Brief → Update the entries starting with the line that contains "Image resolution: width=554" and going on through the line that contains "coord(17,67)", replacing "hamburger menu icon" with "navigation menu icon" and leaving everything else unchanged.

++++++++++

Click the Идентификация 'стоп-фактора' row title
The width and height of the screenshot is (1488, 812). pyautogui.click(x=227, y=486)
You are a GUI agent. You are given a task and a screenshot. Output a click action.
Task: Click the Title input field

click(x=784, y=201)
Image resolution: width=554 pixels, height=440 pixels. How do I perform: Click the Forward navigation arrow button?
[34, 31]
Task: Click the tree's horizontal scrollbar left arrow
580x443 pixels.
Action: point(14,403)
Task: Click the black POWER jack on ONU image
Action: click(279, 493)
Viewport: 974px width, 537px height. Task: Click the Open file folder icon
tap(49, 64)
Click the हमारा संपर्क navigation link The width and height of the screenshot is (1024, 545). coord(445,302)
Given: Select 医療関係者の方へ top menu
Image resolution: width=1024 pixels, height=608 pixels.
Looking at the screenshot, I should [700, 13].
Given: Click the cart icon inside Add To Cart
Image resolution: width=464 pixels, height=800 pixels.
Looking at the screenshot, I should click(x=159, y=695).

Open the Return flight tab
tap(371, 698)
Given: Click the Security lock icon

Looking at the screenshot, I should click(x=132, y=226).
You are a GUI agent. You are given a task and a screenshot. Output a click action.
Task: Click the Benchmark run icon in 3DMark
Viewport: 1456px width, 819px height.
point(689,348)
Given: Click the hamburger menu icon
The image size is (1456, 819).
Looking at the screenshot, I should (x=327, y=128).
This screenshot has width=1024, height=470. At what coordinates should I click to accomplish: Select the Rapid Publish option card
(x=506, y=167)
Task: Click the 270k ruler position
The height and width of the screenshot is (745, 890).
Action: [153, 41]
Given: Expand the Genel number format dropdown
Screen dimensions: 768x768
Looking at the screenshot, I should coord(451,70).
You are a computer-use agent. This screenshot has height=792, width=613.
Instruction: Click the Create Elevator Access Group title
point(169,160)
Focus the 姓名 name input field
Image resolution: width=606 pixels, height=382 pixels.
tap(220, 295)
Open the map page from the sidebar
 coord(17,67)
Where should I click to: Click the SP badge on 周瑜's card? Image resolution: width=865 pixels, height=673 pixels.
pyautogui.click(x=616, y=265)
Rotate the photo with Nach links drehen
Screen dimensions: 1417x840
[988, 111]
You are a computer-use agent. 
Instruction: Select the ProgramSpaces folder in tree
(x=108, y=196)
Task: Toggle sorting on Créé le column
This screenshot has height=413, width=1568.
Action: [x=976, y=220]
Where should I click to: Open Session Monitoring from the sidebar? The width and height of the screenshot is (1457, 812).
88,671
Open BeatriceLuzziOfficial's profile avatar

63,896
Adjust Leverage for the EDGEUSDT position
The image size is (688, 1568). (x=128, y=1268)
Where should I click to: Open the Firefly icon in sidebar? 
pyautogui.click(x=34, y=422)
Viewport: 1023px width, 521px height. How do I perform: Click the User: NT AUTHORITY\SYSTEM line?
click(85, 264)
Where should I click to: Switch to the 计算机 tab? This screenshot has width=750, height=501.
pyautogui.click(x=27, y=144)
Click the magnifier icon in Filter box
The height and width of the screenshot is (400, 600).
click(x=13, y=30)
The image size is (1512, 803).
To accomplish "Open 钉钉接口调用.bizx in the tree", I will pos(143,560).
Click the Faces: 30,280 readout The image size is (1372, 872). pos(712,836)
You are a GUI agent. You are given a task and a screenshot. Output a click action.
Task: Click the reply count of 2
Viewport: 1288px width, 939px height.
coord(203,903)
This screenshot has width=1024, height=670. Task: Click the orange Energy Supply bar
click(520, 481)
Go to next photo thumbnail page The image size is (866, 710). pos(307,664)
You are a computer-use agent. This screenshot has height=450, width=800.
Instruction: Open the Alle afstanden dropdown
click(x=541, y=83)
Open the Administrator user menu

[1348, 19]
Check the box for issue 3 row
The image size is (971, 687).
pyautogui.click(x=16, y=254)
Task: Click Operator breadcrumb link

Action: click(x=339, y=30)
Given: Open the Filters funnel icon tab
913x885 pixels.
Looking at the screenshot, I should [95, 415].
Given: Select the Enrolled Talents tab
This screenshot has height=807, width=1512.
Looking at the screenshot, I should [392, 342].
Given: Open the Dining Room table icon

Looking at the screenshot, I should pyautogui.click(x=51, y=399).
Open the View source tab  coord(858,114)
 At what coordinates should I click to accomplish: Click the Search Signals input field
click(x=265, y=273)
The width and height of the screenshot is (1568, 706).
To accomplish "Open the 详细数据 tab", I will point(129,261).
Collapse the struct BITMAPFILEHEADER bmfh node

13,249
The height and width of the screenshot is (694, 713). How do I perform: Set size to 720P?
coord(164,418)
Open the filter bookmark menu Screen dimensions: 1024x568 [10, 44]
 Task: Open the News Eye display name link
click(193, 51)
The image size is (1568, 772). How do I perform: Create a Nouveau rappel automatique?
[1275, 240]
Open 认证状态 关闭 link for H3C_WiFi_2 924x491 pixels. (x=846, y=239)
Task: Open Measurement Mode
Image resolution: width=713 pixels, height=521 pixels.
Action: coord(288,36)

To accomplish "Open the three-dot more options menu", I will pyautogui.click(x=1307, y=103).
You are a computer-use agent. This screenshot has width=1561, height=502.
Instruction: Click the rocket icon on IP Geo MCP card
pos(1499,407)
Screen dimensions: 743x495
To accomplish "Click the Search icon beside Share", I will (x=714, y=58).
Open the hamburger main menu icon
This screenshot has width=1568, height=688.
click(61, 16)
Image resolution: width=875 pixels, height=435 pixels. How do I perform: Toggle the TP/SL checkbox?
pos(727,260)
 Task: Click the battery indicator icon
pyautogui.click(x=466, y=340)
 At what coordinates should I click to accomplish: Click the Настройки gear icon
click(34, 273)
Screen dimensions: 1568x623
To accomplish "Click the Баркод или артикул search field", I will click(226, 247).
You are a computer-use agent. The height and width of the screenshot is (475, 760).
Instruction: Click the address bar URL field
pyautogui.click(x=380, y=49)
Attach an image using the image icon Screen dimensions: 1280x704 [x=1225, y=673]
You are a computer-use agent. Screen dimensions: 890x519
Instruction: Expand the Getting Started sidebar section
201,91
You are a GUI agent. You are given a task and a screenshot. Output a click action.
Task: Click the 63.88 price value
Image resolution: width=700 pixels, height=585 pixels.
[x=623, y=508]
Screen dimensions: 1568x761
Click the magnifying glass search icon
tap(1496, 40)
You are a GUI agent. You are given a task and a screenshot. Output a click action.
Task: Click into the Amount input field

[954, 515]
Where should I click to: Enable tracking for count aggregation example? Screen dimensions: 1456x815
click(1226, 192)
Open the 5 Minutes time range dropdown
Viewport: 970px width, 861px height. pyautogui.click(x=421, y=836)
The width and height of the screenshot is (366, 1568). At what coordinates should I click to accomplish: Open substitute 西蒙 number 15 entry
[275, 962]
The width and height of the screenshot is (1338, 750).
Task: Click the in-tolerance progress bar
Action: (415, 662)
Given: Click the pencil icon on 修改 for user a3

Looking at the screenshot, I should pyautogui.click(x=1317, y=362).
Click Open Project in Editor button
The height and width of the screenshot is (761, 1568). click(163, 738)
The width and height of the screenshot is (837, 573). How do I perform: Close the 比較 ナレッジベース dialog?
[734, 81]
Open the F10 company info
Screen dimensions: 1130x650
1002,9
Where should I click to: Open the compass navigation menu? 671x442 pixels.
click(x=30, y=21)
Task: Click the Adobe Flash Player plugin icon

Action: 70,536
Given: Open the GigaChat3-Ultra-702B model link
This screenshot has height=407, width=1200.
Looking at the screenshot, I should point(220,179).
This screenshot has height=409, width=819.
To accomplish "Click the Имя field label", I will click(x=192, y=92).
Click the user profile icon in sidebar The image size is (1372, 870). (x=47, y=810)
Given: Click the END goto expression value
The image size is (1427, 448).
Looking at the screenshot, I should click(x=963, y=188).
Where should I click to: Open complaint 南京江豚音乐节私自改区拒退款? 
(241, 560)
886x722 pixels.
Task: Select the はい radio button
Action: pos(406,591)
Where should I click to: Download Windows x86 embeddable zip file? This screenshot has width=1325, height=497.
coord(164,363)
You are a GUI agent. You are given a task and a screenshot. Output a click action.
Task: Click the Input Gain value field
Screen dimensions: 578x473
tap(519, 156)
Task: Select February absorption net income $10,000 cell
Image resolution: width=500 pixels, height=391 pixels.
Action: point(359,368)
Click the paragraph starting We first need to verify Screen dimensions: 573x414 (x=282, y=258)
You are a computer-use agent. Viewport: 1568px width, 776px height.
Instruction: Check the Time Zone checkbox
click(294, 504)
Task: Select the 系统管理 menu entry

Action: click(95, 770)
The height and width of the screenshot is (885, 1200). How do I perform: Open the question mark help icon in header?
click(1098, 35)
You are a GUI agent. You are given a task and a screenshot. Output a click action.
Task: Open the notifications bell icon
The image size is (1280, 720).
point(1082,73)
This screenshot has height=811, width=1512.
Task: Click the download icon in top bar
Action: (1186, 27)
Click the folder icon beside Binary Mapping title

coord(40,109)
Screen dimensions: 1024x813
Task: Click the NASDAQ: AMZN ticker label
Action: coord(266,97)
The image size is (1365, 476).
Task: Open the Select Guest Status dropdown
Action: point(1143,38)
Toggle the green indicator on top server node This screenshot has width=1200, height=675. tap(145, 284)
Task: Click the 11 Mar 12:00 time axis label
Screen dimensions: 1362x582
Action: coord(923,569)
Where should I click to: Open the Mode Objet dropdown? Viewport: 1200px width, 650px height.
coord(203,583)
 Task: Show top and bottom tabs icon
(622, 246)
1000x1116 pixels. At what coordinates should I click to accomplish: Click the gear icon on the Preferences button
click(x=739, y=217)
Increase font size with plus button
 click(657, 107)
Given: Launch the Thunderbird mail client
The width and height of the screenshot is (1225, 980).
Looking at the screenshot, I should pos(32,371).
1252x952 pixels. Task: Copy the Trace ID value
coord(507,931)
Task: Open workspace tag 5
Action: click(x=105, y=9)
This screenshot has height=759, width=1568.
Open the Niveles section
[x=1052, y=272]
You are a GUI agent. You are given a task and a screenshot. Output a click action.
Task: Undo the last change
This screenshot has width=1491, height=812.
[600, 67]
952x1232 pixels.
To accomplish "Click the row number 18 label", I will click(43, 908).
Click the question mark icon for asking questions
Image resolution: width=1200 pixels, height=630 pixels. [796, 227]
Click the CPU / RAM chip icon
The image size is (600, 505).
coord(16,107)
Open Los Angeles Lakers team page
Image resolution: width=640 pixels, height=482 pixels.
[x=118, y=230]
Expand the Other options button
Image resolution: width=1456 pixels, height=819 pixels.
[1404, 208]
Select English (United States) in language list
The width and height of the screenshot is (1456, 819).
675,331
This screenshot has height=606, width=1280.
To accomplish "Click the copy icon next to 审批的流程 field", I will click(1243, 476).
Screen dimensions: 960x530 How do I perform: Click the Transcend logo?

++++++++++

Problem solution →
Image resolution: width=554 pixels, height=440 pixels. How do I perform: Click the Forward navigation arrow button?
[34, 31]
Task: Click the tree's horizontal scrollbar left arrow
580x443 pixels.
Action: point(14,403)
Task: Click the black POWER jack on ONU image
Action: click(279, 493)
Viewport: 974px width, 537px height. Task: Click the Open file folder icon
tap(49, 64)
Click the हमारा संपर्क navigation link The width and height of the screenshot is (1024, 545). coord(445,302)
Given: Select 医療関係者の方へ top menu
Image resolution: width=1024 pixels, height=608 pixels.
Looking at the screenshot, I should [700, 13].
Given: Click the cart icon inside Add To Cart
Image resolution: width=464 pixels, height=800 pixels.
Looking at the screenshot, I should click(x=159, y=695).

Open the Return flight tab
tap(371, 698)
Given: Click the Security lock icon

Looking at the screenshot, I should click(x=132, y=226).
You are a GUI agent. You are given a task and a screenshot. Output a click action.
Task: Click the Benchmark run icon in 3DMark
Viewport: 1456px width, 819px height.
point(689,348)
Given: Click the navigation menu icon
The image size is (1456, 819).
Looking at the screenshot, I should (x=327, y=128).
This screenshot has width=1024, height=470. At what coordinates should I click to accomplish: Select the Rapid Publish option card
(x=506, y=167)
Task: Click the 270k ruler position
The height and width of the screenshot is (745, 890).
Action: [153, 41]
Given: Expand the Genel number format dropdown
Screen dimensions: 768x768
Looking at the screenshot, I should coord(451,70).
You are a computer-use agent. This screenshot has height=792, width=613.
Instruction: Click the Create Elevator Access Group title
point(169,160)
Focus the 姓名 name input field
Image resolution: width=606 pixels, height=382 pixels.
tap(220, 295)
Open the map page from the sidebar
 coord(17,67)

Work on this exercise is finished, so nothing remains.